2. Guess who will be paying for your health care in your old age? I imagine your taxes were a fair bit lower during your earlier earning years when you had less health care and less need for it.


----------



## nxnw (Dec 22, 2002)

PenguinBoy said:


> Not quite true. As several folks have pointed out, $1200 / yr. is less than the cost of child care, and child care is tax deductible, so if someone were to put the money towards child care they wouldn't be taxed on it.


That's not correct. We already have the deduction and it is also limited. People are already putting money into child care and using the deduction. The $1,200 will be taxed.


----------



## Beej (Sep 10, 2005)

ArtistSeries said:


> MacGuiver, the CDHowe study has been heavily criticized and is already discredited.
> As you know, CD Howe is a right wing think tank. Everything from the timing of the "report" to the methodology used is suspect. Scores of non-partisan studies have shown clear benefits. Now, this study with a bias and impeccable Con timing comes out and you cite it.... If you want a real debate, get better sources. I'm tired of these Neo-Con games.


The report identifies where more research is needed. The timing isn't suspect, they try to time reports to be relevant to the current issues.

CD Howe is non-partisan and your comments indicate that you aren't aware of their credibility. Who do you think has better unbiased credibility that has spoken out against the reports' actual conclusions (below)? More work is needed on this topic, not dismissing a credible research institution because it disagrees with your (libertarian  ) political leanings. 

By the way, how do you define neocon? 

From the report:
Conclusions 

*While investigation of the Quebec model is in its infancy, preliminary evidence leaves it unclear, on balance, whether this program is what is best for children and their parents. *Adopting the Quebec model nationally would cost significantly more than the amounts any party proposed to spend in the recent election. Apotential expenditure of this magnitude demands careful understanding of the potential benefits. Our research suggests that the spending would benefit primarily middleand upper-income families, and would stimulate more work outside the home among mothers. This means there are benefits to consider alongside an at least short-run deterioration in the well-being of children and their families: many families may find that the income and other long-term benefits of work outside the home outweigh the stresses created by daycare arrangements. Public programs in support of daycare should reflect an understanding of these difficult choices that families face.


----------



## PenguinBoy (Aug 16, 2005)

nxnw said:


> That's not correct. We already have the deduction and it is also limited. People are already putting money into child care and using the deduction. The $1,200 will be taxed.


My point is that the tax on the $1200 will be offset by the childcare deduction.

Of course the only folks who have the deduction are the ones who use daycare. Stay at home parents will do even better, as many of them won't even pay tax on the $1200.

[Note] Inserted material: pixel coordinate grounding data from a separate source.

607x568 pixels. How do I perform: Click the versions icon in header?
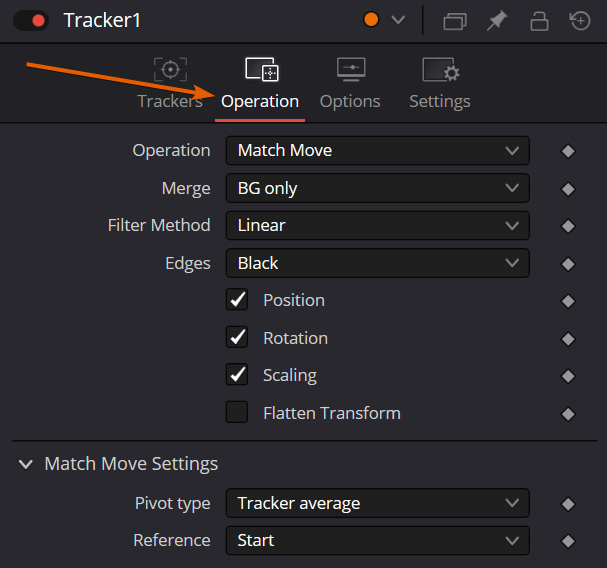coord(454,21)
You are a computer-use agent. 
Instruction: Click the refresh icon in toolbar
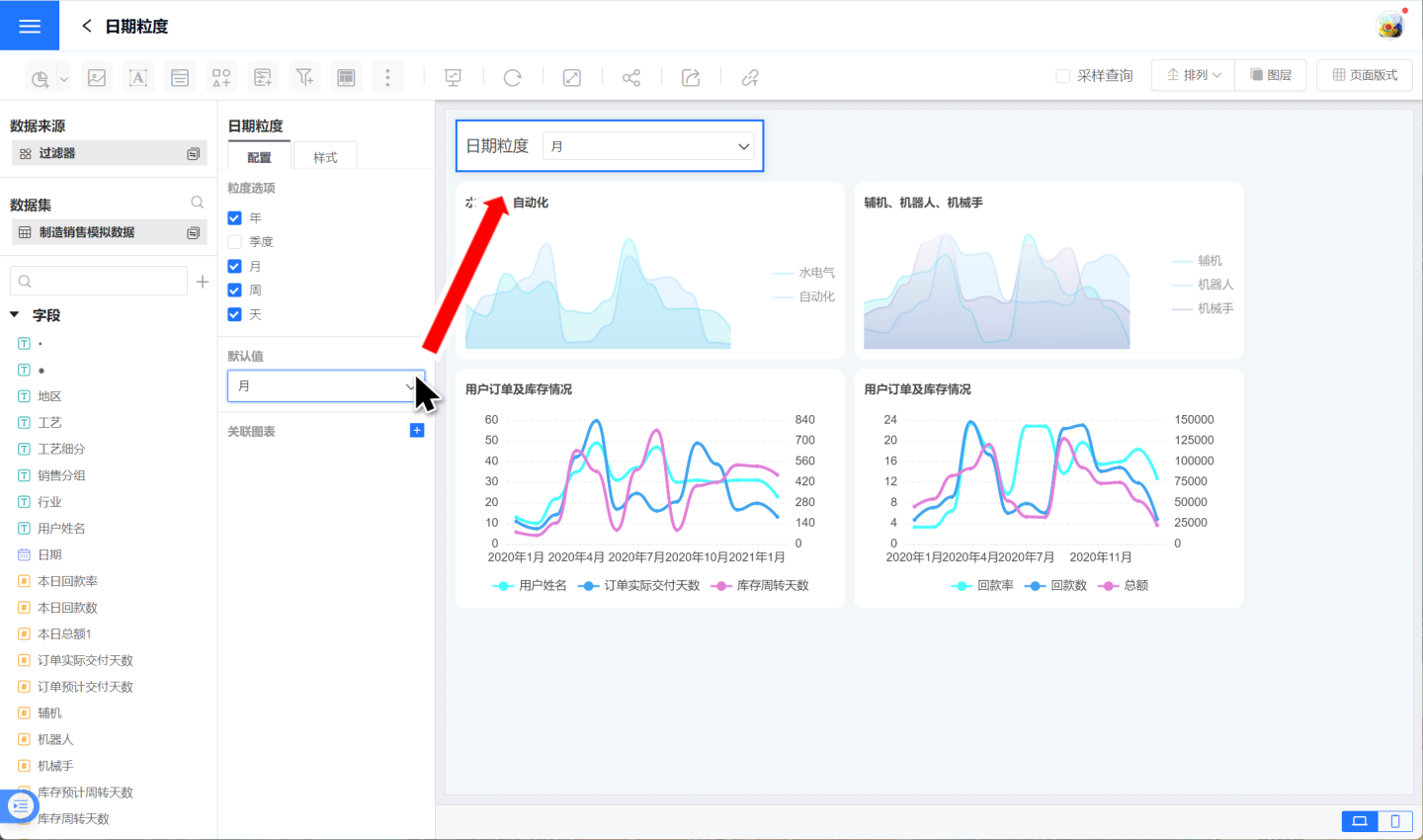click(512, 77)
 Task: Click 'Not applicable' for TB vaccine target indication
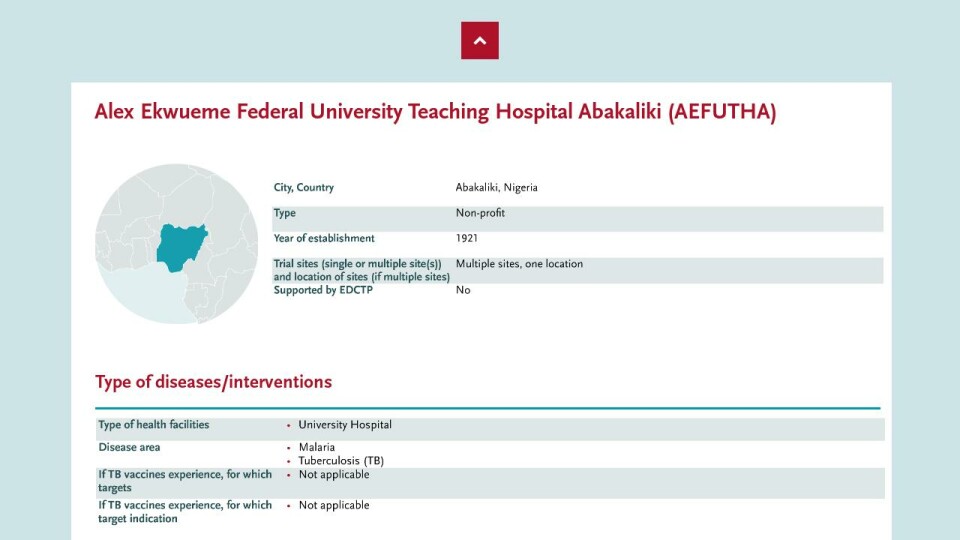[x=334, y=506]
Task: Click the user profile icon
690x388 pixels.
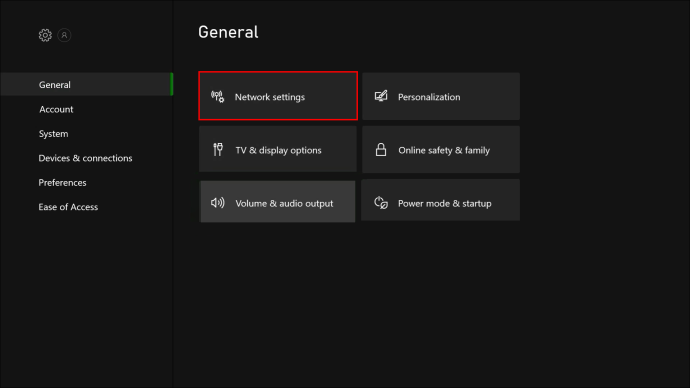Action: (x=64, y=35)

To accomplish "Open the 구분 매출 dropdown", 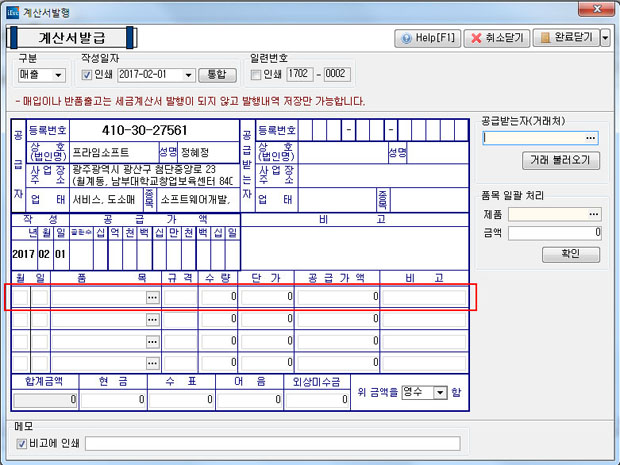I will 58,75.
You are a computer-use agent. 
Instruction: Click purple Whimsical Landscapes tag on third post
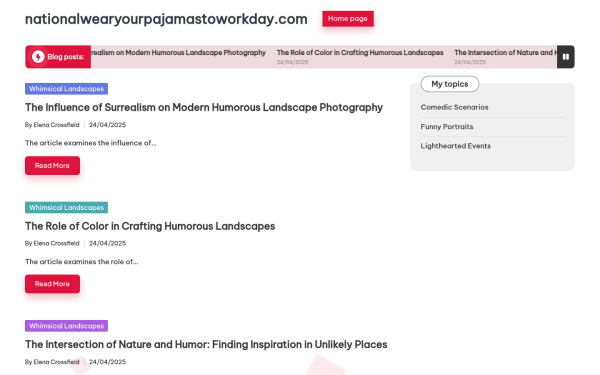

While there is obviously a need for daycare, I believe a socialized daycare program discriminates against stay at home parents. I would rather see most folks that choose to use daycare pay the full price of the service, with a subsidy available for low income parents who can't otherwise make ends meet. I don't see the sense in using the taxes from single income families to pay for daycare for dual income families.


----------



## ArtistSeries (Nov 8, 2004)

But MacGuiver, since you want to play this sophist game, lets start with your report.
You site an e-brief and not a study, so the "big headlines" without exploring the facts again dominate your argument.
This is a right-wing e-brief with an agenda, hardly something neutral, but keep drinking that cool-aid....


> 2 This survey is conducted by Statistics Canada, but the *results in our paper represent the views of the authors and do not necessarily reflect the views of Statistics Canada*.


So right away, they admit to drawing up different views and conclusion using the same data as StatsCan.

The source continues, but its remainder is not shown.